Former Los Angeles County Undersheriff Paul Tanaka leaves the downtown federal courthouse earlier this year after a jury convicted him on conspiracy and obstruction of justice charges.
(Bryan Chan / Los Angeles Times)

A federal judge Wednesday ruled that former Los Angeles County Undersheriff Paul Tanaka should not remain out of prison while he appeals his conviction on obstruction of justice charges. 

Because Tanaka’s attorneys will now appeal the judge’s decision, plans that called for Tanaka, 58, to begin serving his five-year sentence next week will be postponed.

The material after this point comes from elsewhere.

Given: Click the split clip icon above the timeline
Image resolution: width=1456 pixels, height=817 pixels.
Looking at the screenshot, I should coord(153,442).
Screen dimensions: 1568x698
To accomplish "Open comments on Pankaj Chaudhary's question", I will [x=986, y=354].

U.S. District Judge Percy Anderson, who presided over Tanaka’s trial in April, rejected claims by Tanaka’s attorneys that the 9th  Circuit Court of Appeals is likely to overturn the conviction because of several mistakes during the original trial.

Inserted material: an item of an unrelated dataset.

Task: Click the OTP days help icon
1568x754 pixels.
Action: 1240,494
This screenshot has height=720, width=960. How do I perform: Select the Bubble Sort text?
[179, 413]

Those mistakes, the attorneys argued, included an improper instruction Anderson gave to the jury and his  decision to allow prosecutors to question Tanaka about his involvement in a controversial clique of deputies.


Anderson ruled Tanaka was not likely to prevail on any of the issues raised by his attorneys. 

A jury found that Tanaka, once the second in command in the Sheriff’s Department, played a leading role in a 2011 scheme by sheriff’s officials to interfere with an FBI investigation into widespread inmate abuse by deputies in county jails.

H. Dean Steward, one of Tanaka’s attorneys, told Anderson he planned to file papers next week with the 9th Circuit, asking it to take up the question of whether Tanaka can remain free pending his appeal, which will probably last many months. 

As soon as Steward does so, the Oct. 7 deadline Anderson set for Tanaka to turn himself in to prison officials will be set aside until the appeals court decides on allowing Tanaka to stay out of prison.